* _What is being asked_
Copy exactly the stretch of lines from the one holding "Task: Select the White #FFFFFF color swatch" through the last line of the data below, inclusive. Leave out pictures.
[Exercise material]
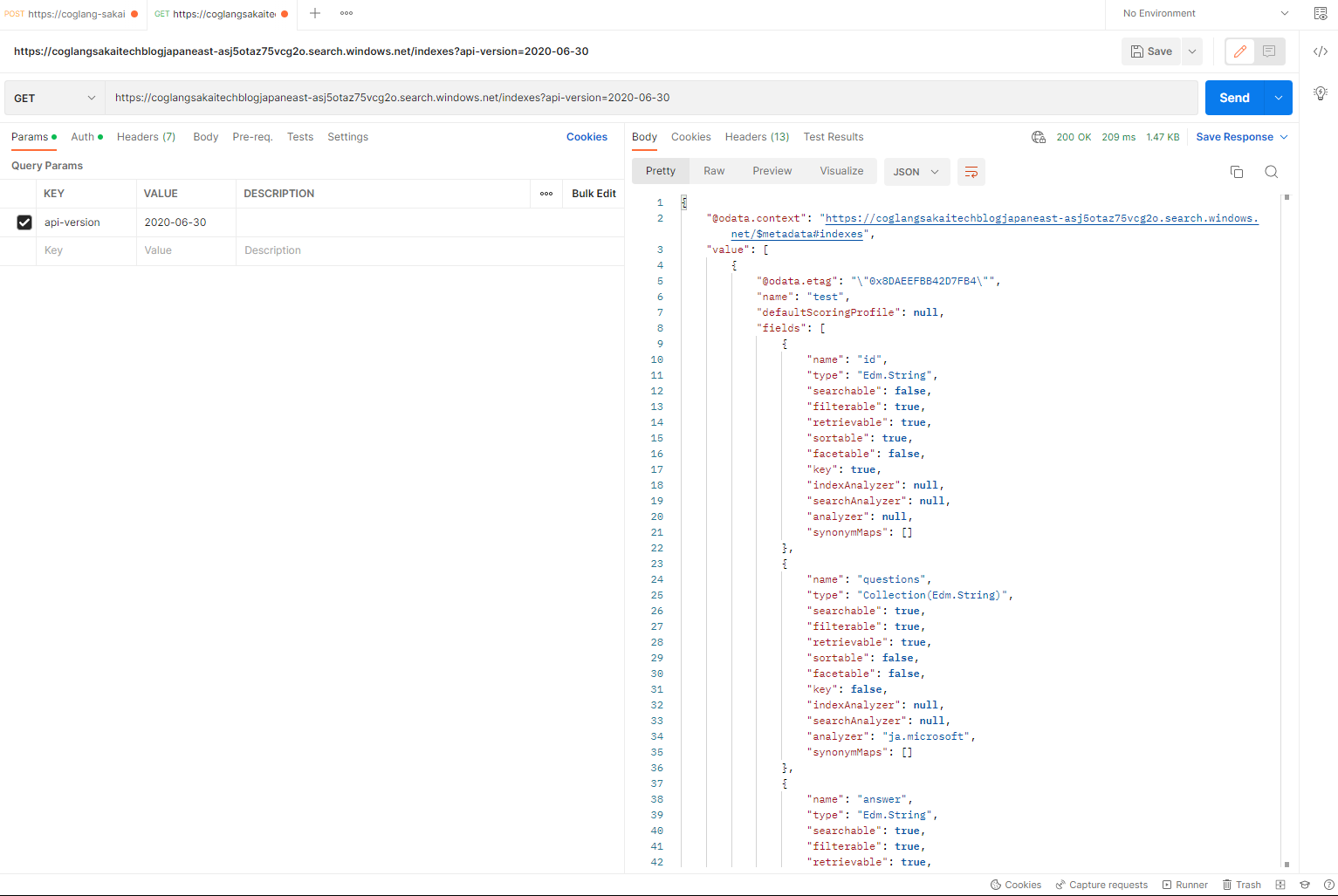The image size is (1338, 896).
Task: Uncheck the api-version parameter checkbox
Action: 24,222
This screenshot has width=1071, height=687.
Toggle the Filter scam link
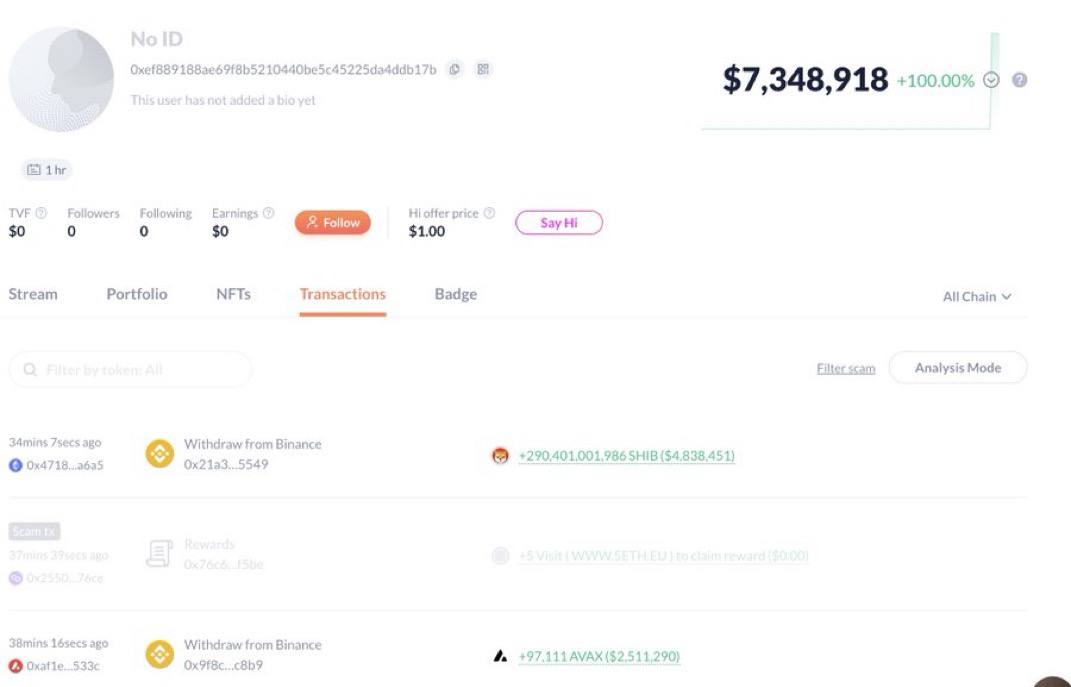click(x=845, y=369)
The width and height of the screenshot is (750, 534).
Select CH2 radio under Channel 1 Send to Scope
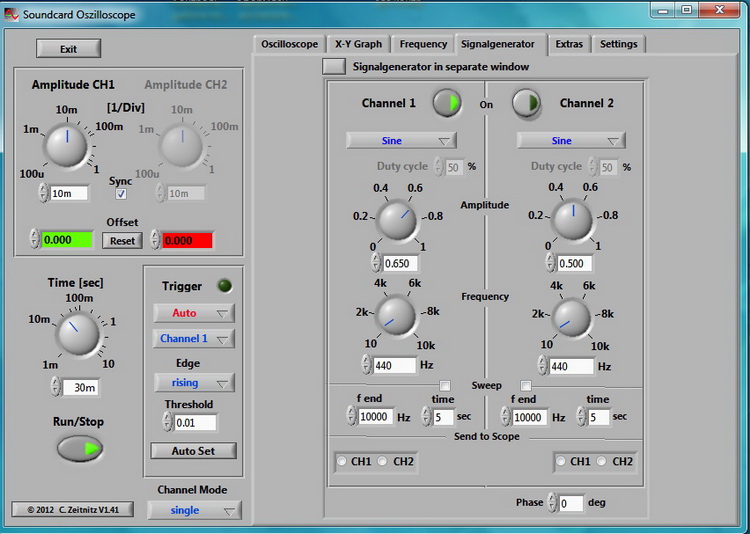tap(384, 461)
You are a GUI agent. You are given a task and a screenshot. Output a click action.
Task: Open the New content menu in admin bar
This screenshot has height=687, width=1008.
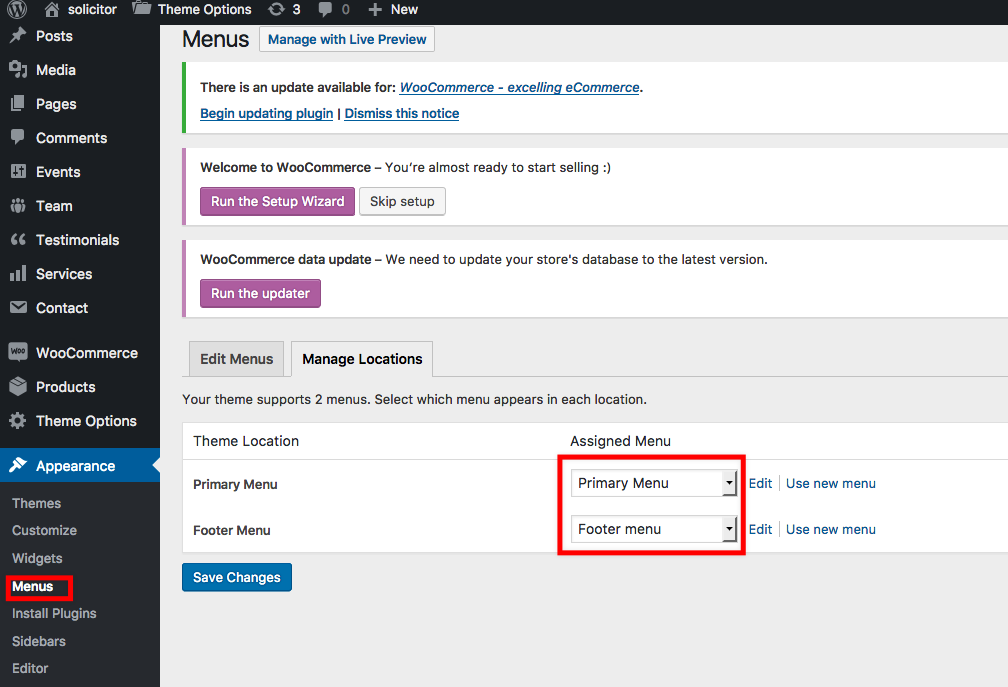coord(393,9)
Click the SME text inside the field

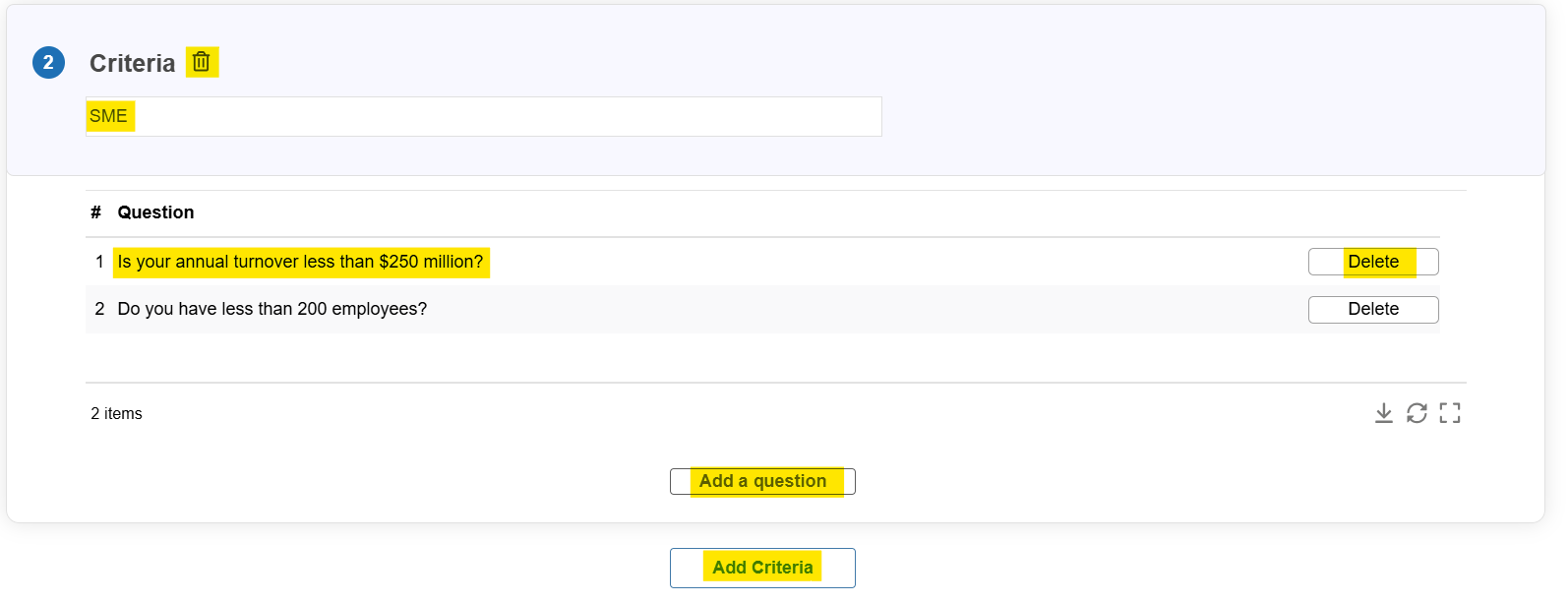tap(108, 116)
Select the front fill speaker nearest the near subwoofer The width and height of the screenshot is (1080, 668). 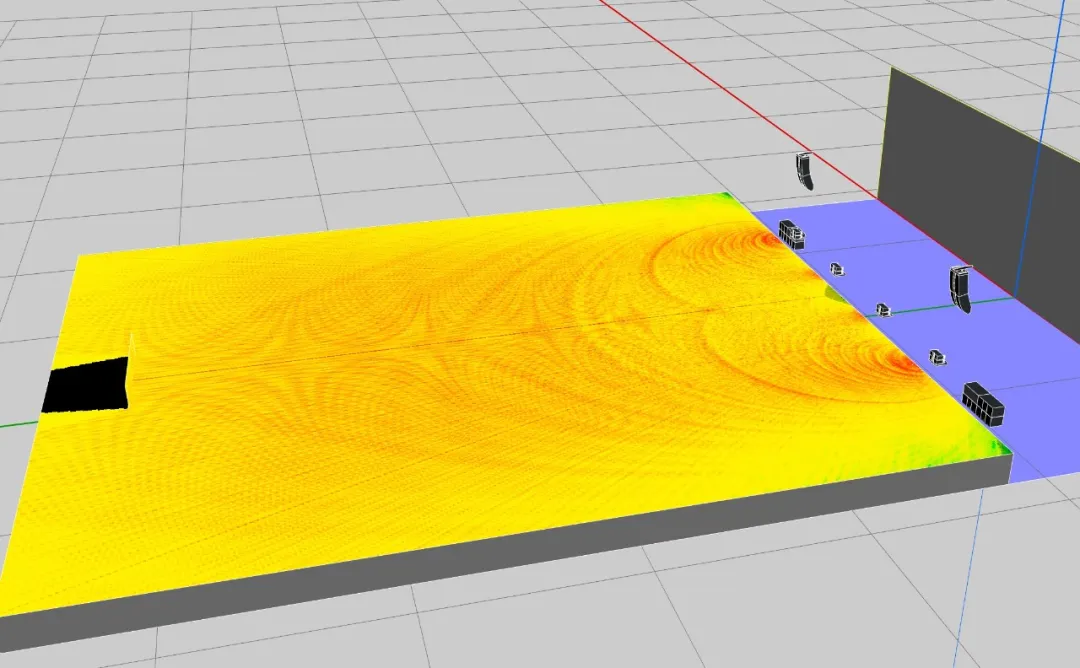click(936, 356)

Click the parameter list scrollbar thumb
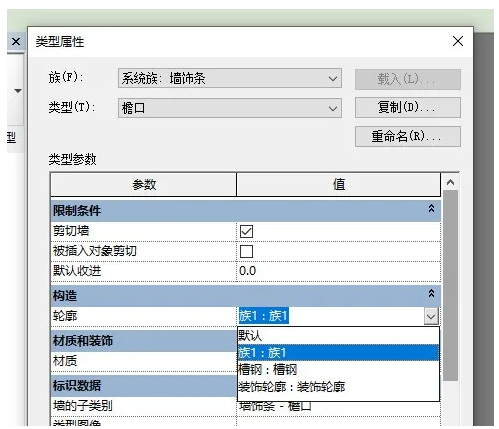(450, 286)

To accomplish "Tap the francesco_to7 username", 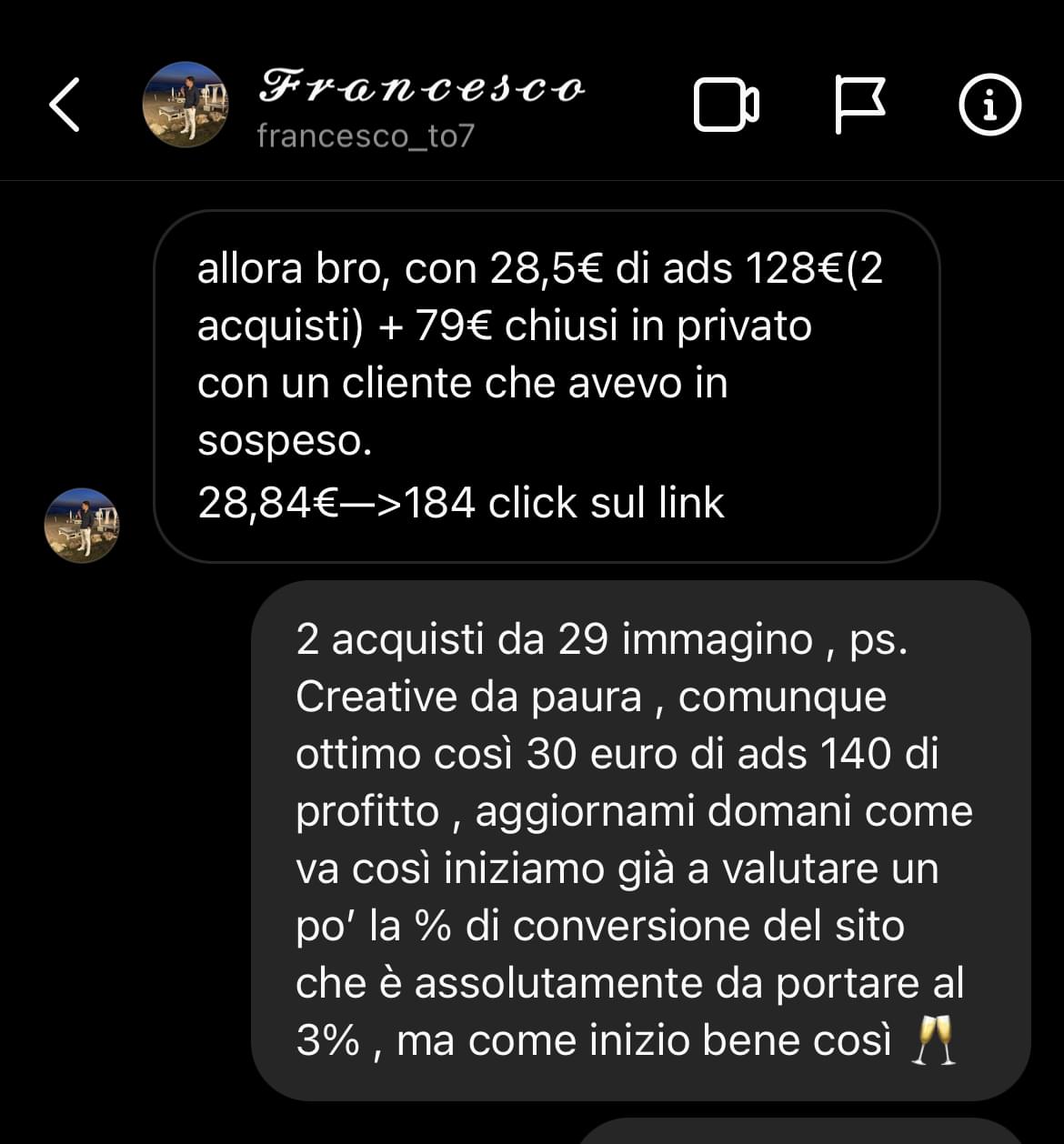I will [366, 136].
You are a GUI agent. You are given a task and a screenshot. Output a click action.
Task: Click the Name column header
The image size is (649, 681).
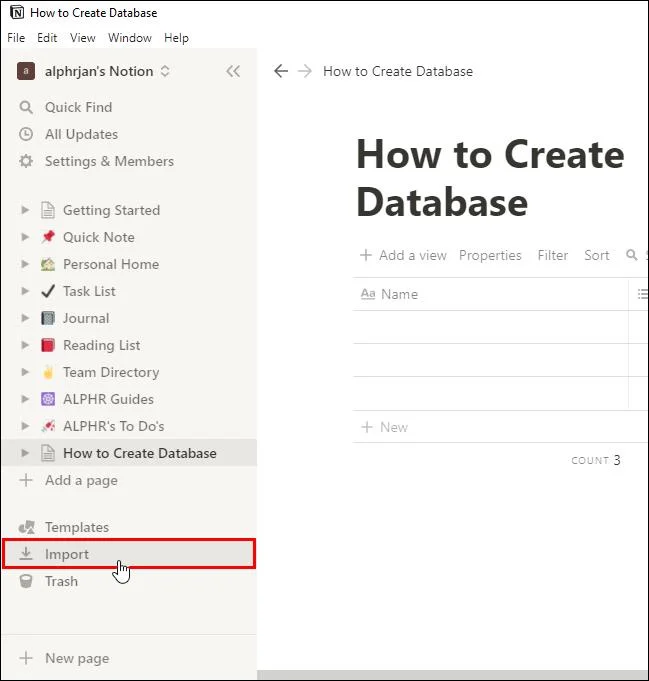coord(399,294)
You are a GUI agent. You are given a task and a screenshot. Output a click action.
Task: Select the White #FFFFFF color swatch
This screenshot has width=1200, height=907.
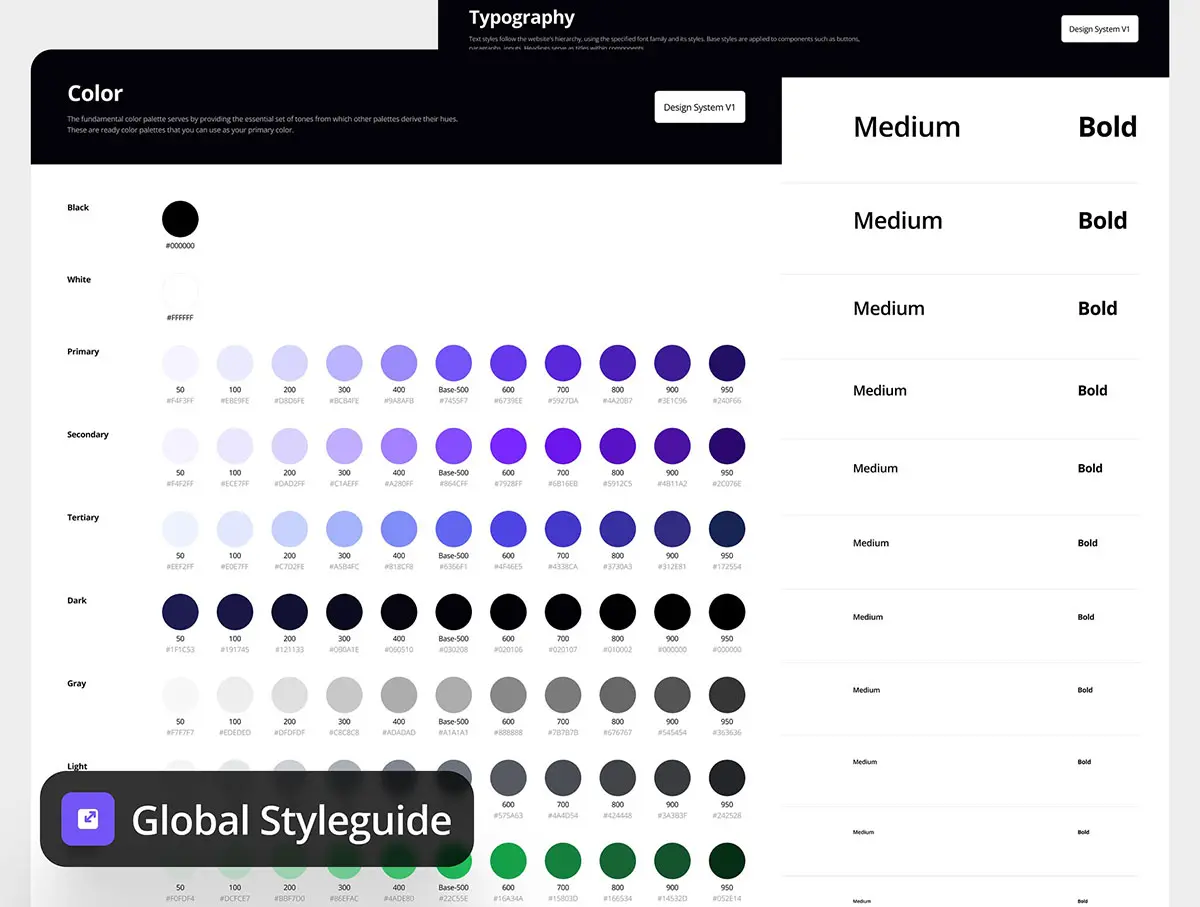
[/Exercise material]
* _Task solution_
Task: Select the White #FFFFFF color swatch
This screenshot has width=1200, height=907.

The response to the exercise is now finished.